Lord Dunsmore was silent for a long time. Then he cleared his throat. "What do I call you? Kerr, or Cara-Mingo?" he asked at last.
Mingo smiled sadly. "Just Mingo."
His father shook his head slowly. "And so you choose to deny your heritage? To deny who you are?"
Mingo frowned. There was an edge to his father's voice. The older man was angry. But then, how could he hope to make Lord Dunsmore, a heir to all that came with being a member of the Peerage, understand? "Sir," Mingo answered, genuinely meaning the respect that title carried, "I do not deny my heritage. In fact, for the first time I embrace it. You know as well as I, that if I am to be true to myself, I have only one heritage. And it is here." Mingo nodded toward his mother's bier. "It is the one she left me." A sad smile crossed his lips. "Father, England is for Englishmen. You know I could never fit in there." Mingo watched the color drain from his father's face. He knew the older man had only that moment come to understand that Kerr, Lord Dunsmore's son -- his son -- was truly lost to him. "There are many words for it, Father - Kismet, fate, moira. This was meant to be. If it had not been now, and this way, still it would have been. You have to believe that."
"I should never have brought you here," the older man whispered.
Mingo took a step toward him. "Father...."
Tears had entered his father's eyes. Without another word, the older man nodded curtly and then moved to take a seat on a nearby boulder. As Mingo watched, his father folded his hands and turned his face toward the rising sun. "I never told you how we met, did I? It was while Talota was still a prisoner in the Creek camp. I was a junior officer surveying the land. My commander had had some dealings with War Bonnet, her captor.
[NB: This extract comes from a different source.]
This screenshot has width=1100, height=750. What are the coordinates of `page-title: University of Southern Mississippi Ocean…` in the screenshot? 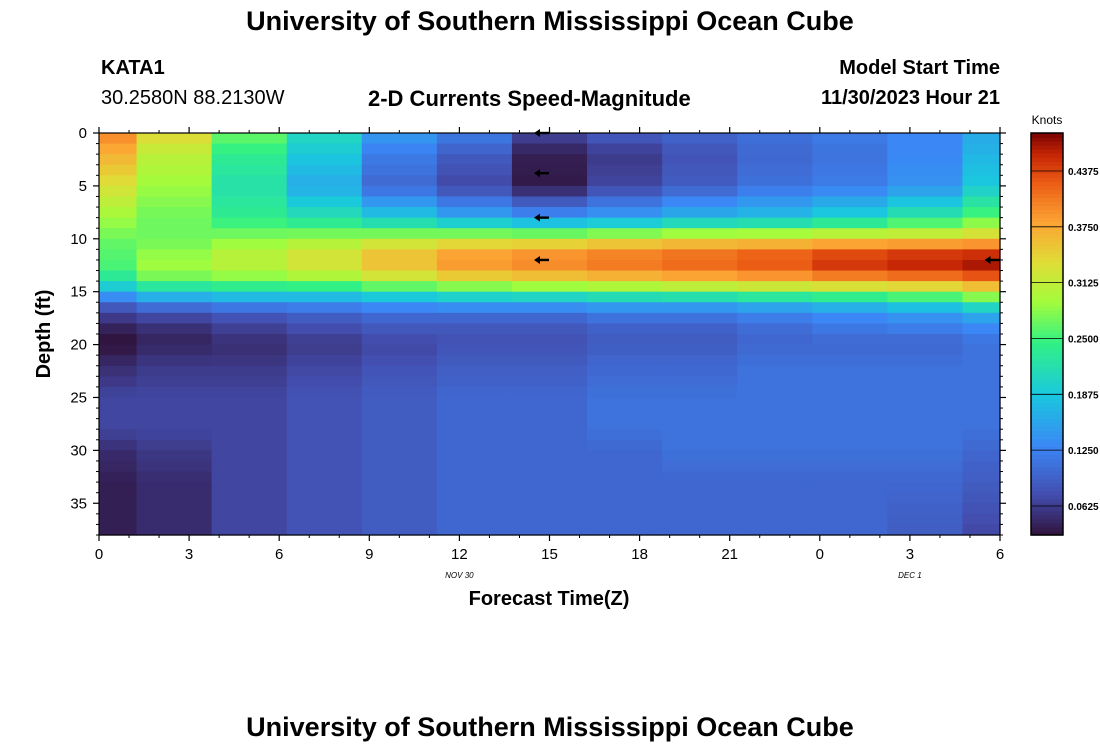 It's located at (550, 21).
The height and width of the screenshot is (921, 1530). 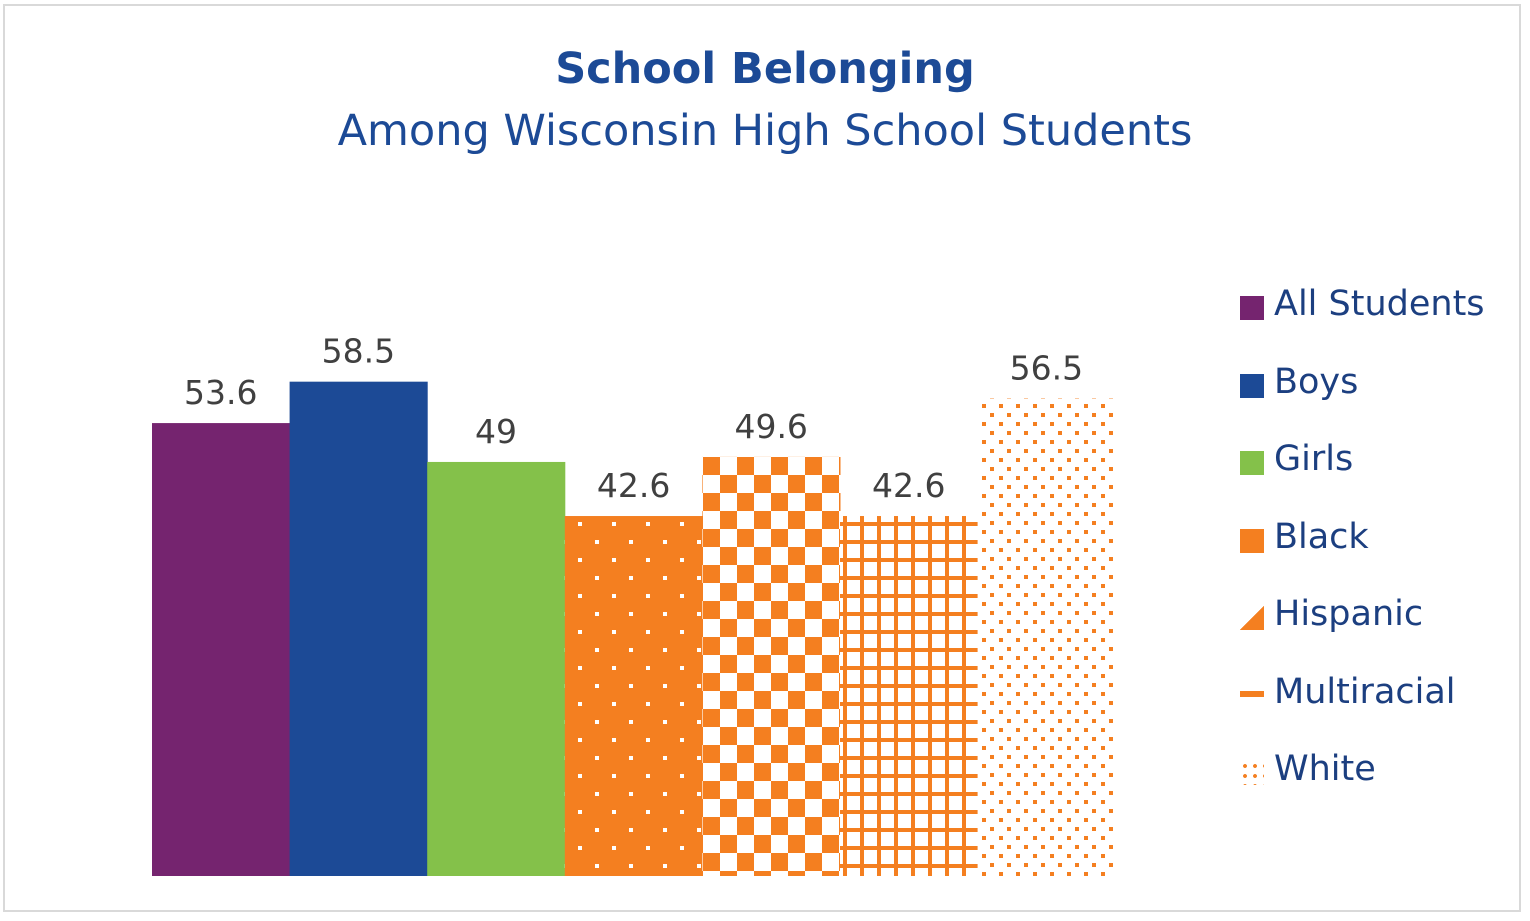 What do you see at coordinates (634, 696) in the screenshot?
I see `bar-black` at bounding box center [634, 696].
I saw the way he treated her." Lord Dunsmore paused, as if seeking to control an anger decades old. "After one of my men reported War Bonnet's duplicity to me -- he had cheated the Captain -- I sought and received permission to return with some of the men. We rescued Talota as well as the other Cherokee women who had been taken captive some years before. She rode before me on my horse, carrying her small son." His father was thoughtful. Then he smiled. "Talota was so slender; so fragile in my arms. I covered her with my cloak as we rode through the night. I can still remember the way she trembled, not from the cold but from fear. Your mother was just as afraid of me and my men as she was of the horrors from which she had so suddenly been freed."
Mingo watched as Lord Dunsmore stood and moved toward his mother's final resting place. "I took Talota back to her village. I assisted her from the horse and set her feet firmly on the path. She looked at me, and when she saw I truly meant to let her go -- and not to ravish or to use her -- she fell weeping at my feet. I told her I did not want to take advantage of her. I only wanted to protect her...." His father stood and pivoted sharply. "I only wanted to protect you, Talota's son. My son."
Mingo nodded. "I know that. And I thank you for all you have done for me. But now, Father, it is time to free me as well."
The older man stared at him hard. "I suppose in a way, you have been a prisoner all these years. A man trapped in an enemy camp."
Mingo moved to join him. "I would never count myself as your enemy. You are my father and I am, and always will be, your son."
Lord Dunsmore's smile was forced. "And this," the older man indicated the lush forest about them, "this will be your castle now?"
"Yes, Father." Mingo smiled. "I am home."